Les personnes racisées sont victimes de nombreuses discriminations. Par exemple, le revenu moyen des personnes rapportées comme minorités visibles dans le recensement de 2016 est de 30% inférieur à celui des personnes blanches. D’autres manifestations incluent le fait que les usines polluantes et les dépotoirs se retrouvent fréquemment sur des territoires regroupant des populations racisées et autochtones. On pourrait penser que le développement capitaliste préfère simplement les territoires habités par des personnes plus pauvres, mais la richesse n’explique pas tout. La réalité est que le développement capitaliste sert souvent de prétexte pour des politiques racistes. [1]
On constate généralement que l’opinion publique est beaucoup moins réceptive aux arguments des personnes racisées. L’exemple qui s’est produit à Oka cet été est parlant. Suite à l’annonce d’une vente de terrain à Kanesatake pour le développement de plusieurs centaines de résidences de luxe, le conseil de bande a écrit une lettre au promoteur pour lui demander de respecter un traité du 18ème siècle qui leur donnait droit aux terres en question. Notez qu’il ne s’agit ici que d’une simple lettre. iIl n’est même pas question de manifestations, de blocages ni d’action provoquant généralement une couverture médiatique négative. Suite à cette lettre, le maire d’Oka a répondu que la ville serait enclavée par des « cabanes à cigarettes ». Cette caricature de la culture autochtone décrédibilise les interlocuteur·trice·s autochtones et rend particulièrement difficile les revendications des communautés non-blanches, notamment à cause du racisme présent dans l’opinion publique.

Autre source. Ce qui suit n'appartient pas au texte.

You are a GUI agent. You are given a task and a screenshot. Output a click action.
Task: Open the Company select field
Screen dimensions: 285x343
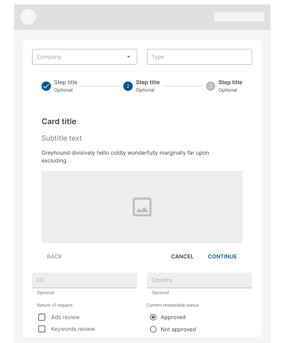(x=80, y=57)
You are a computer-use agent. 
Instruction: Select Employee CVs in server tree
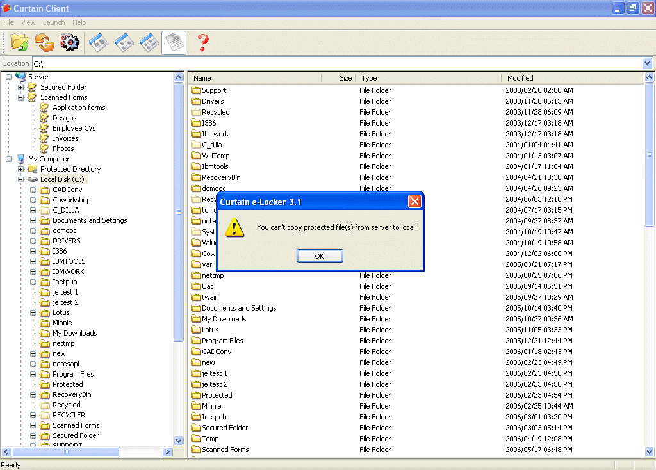pos(74,128)
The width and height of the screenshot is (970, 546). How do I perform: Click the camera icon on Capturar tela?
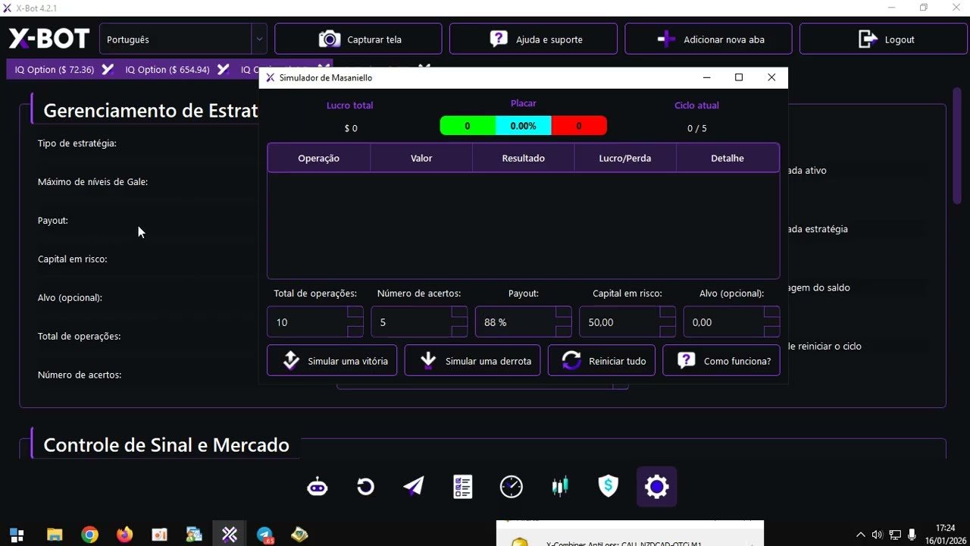click(329, 39)
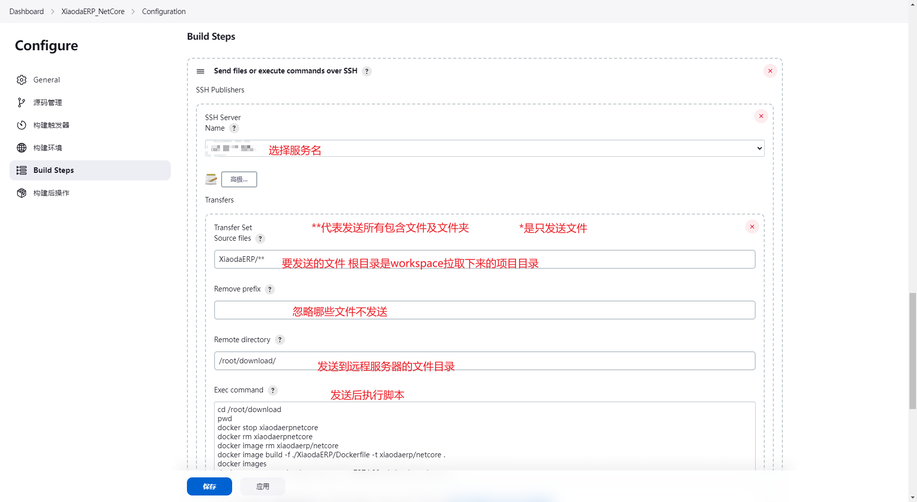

Ce racisme est renforcé par le fait que les communautés racisées ont plus de difficulté à se défendre légalement contre ce genre d’attaques. Elles ont un plus faible taux de diplomation que les communautés blanches, et, conséquemment, des revenus plus faibles, ce qui leur offre peu de moyens pour engager des avocat·e·s, quand il y en a qui sont prêt·e·s à défendre leur cause. Les communautés se retrouvent donc encore plus marginalisées.
Un autre aspect important du racisme environnemental est que la géographie des communautés autochtones n’est pas prise en compte dans le développement territorial québécois ou canadien. En effet, les pinèdes, les rivières et les animaux n’ont pas de valeur marchande pour les gouvernements avant leur exploitation comme ressource naturelle. La conséquence est qu’il ne sont même pas considérés comme aussi importants que les ponts, les mines, les pourvoiries ou les barrages. Cette distinction majeure fait que les décisions prises par les autorités pour l’aménagement du territoire désavantagent systématiquement les communautés autochtones en dévaluant leurs ressources. Un exemple particulièrement frappant est la noyade de 10 000 caribous dans la rivière Caniapiscau en 1984 lors d’une ouverture massive des vannes par Hydro-Québec. Cet exemple démontre comment les différences de valeur portée au patrimoine bâti, à la faune et à la flore sur le territoire, sur lequel pour le Capital rien n’existe avant d’être colonisé, cause des torts irréparables aux communautés qui y vivaient.
De la même façon, l’importance pour les communautés racisées et autochtones [2] d’être regroupées est une autre forme de valeur nonconsidérée dans les projets de développement. À Québec par exemple, le Chinatown a été rasé afin de faire place à l’autoroute Dufferin-Montmorency au début des années 70s. En Nouvelle-Écosse, le cas d’Africville est particulièrement éloquent : Africville est un quartier noir depuis le milieu des années 1860, fondé par des loyalistes noirs [3]. Africville a vu, sur son territoire, la construction d’un abattoir, d’un dépotoir et de nombreuses lignes de chemins de fer, avant de subir une destruction complète en 1965. Dans ces deux cas, ce sont des communautés qui furent divisées pour être mieux invisibilisées dans la trame urbaine.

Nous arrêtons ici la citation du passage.